» Text shown:
########################################
Do Liquid Nitrogen-treated Tumor-bearing Nerve Grafts Have the Capacity to Regenerate, and Do They Pose a Risk of Local Recurrence? A Study in Rats

Abstract

Background: Under most circumstances, the resection of soft tissue sarcomas of the extremities can be limb-sparing, function-preserving oncologic resections with adequate margins. However, en bloc resection may require resection of the major peripheral nerves, causing poor function in the extremities. Although liquid nitrogen treatment has been used to sterilize malignant bone tumors, its use in the preparation of nerve grafts has, to our knowledge, not been reported. Hence, this study aimed to investigate the tumor recurrence and function after peripheral nerve reconstruction using liquid nitrogen-treated tumor-bearing nerves in a rat model.
########################################
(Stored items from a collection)

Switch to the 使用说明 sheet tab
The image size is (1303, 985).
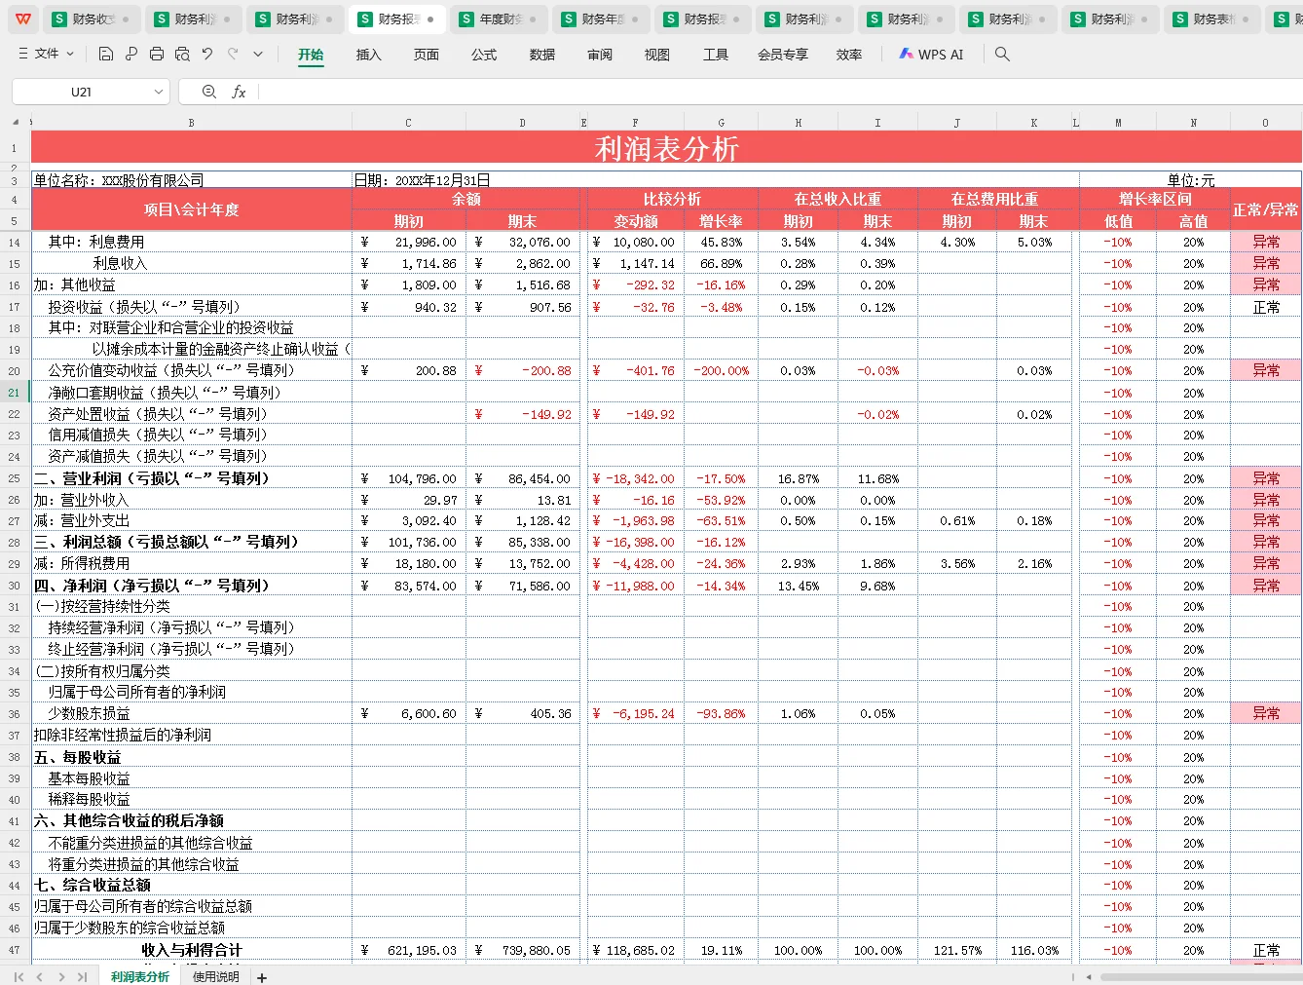[214, 975]
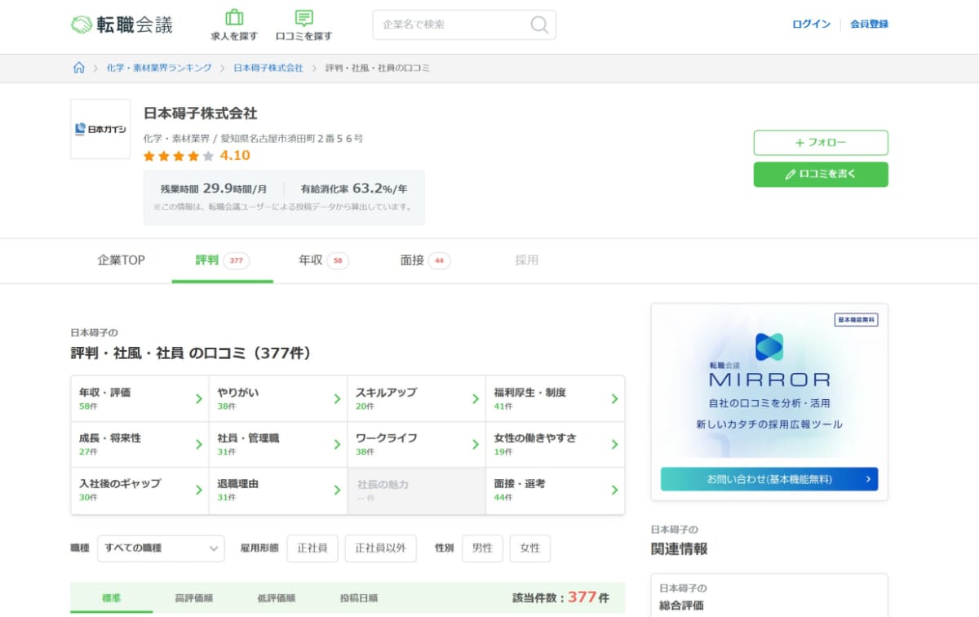Open the breadcrumb home icon
The width and height of the screenshot is (979, 617).
pyautogui.click(x=78, y=68)
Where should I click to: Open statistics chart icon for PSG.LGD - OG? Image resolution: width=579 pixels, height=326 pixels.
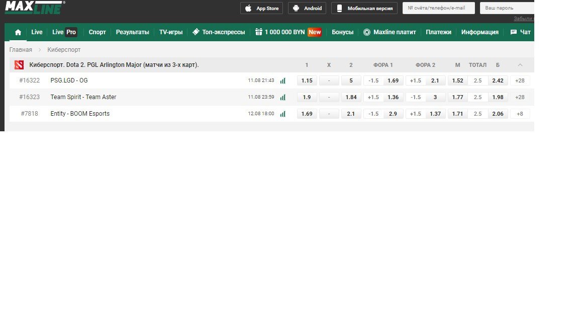282,80
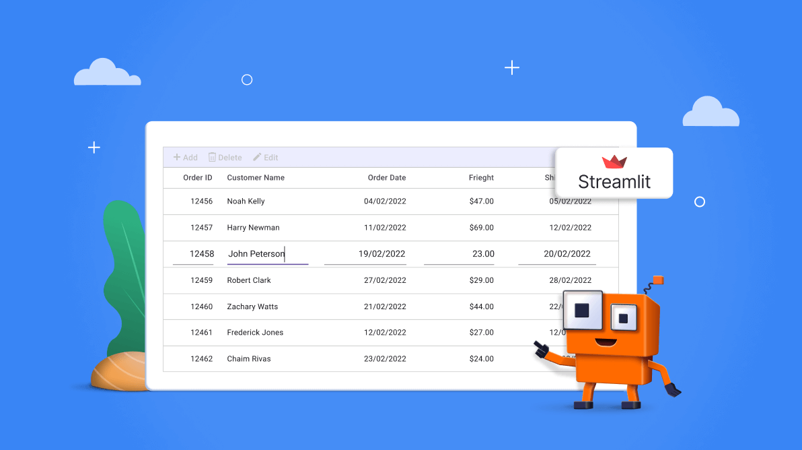
Task: Select the Order Date column header
Action: 387,177
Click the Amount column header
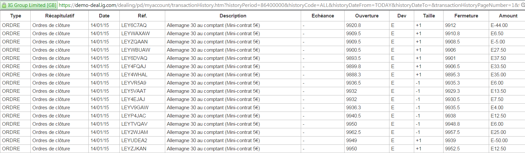Viewport: 525px width, 153px height. [x=508, y=16]
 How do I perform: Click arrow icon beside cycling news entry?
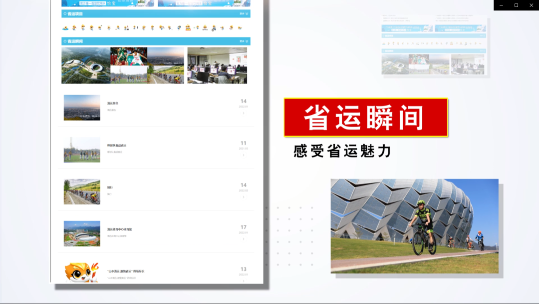[x=244, y=197]
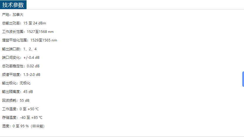Click the 湿度 label text

pos(6,126)
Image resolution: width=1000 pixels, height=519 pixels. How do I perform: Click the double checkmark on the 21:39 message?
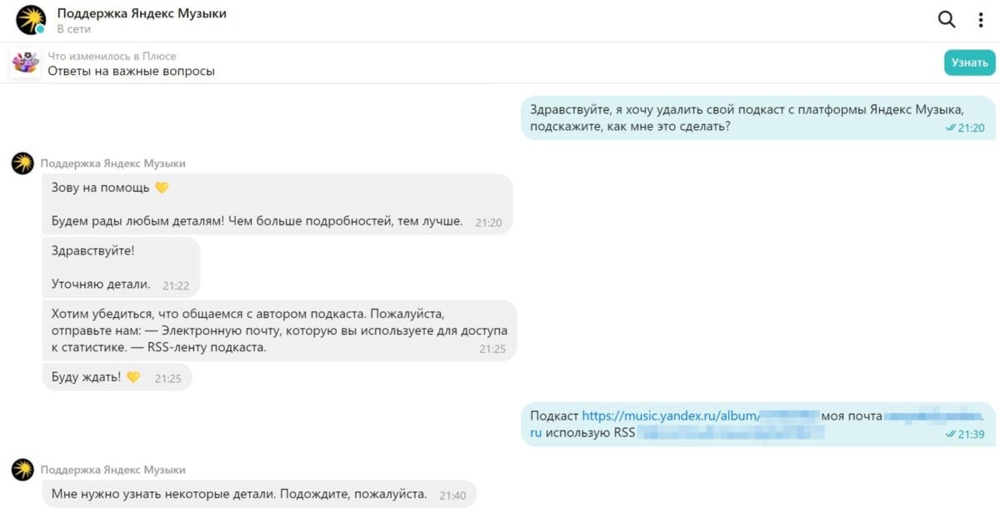click(951, 432)
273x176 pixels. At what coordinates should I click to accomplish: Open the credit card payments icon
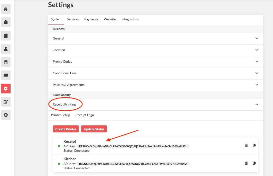pyautogui.click(x=6, y=75)
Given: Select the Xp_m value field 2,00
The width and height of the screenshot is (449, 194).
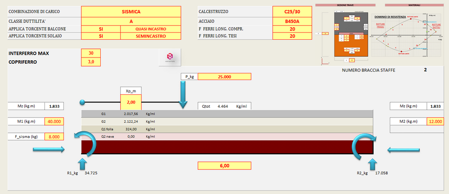Looking at the screenshot, I should pyautogui.click(x=130, y=102).
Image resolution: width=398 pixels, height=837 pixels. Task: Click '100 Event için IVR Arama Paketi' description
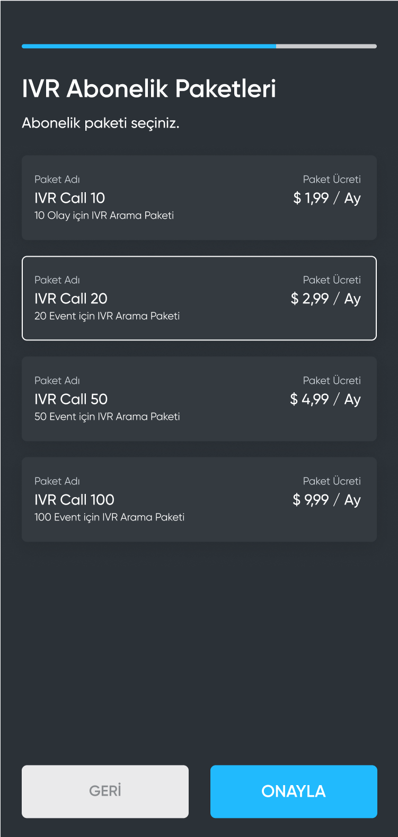click(109, 517)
########################################
» Actions to take:
1. Reproduce the abstract word for word, from "Do Liquid Nitrogen-treated" down to "a rat model.".
2. Condense the paragraph of the abstract beginning "Background: Under most circumstances" into a short bulleted list that keeps its main facts.

» Solutions to each task:
1.
Do Liquid Nitrogen-treated Tumor-bearing Nerve Grafts Have the Capacity to Regenerate, and Do They Pose a Risk of Local Recurrence? A Study in Rats

Abstract

Background: Under most circumstances, the resection of soft tissue sarcomas of the extremities can be limb-sparing, function-preserving oncologic resections with adequate margins. However, en bloc resection may require resection of the major peripheral nerves, causing poor function in the extremities. Although liquid nitrogen treatment has been used to sterilize malignant bone tumors, its use in the preparation of nerve grafts has, to our knowledge, not been reported. Hence, this study aimed to investigate the tumor recurrence and function after peripheral nerve reconstruction using liquid nitrogen-treated tumor-bearing nerves in a rat model.

2.
- Most resections of soft tissue sarcomas of the extremities can spare the limb, preserve function, and achieve adequate oncologic margins.
- En bloc resection may require removing major peripheral nerves, which leads to poor function in the extremities.
- Liquid nitrogen treatment has been used to sterilize malignant bone tumors, but its use in preparing nerve grafts has apparently not been reported.
- The study therefore examined tumor recurrence and function after peripheral nerve reconstruction with liquid nitrogen-treated tumor-bearing nerves in a rat model.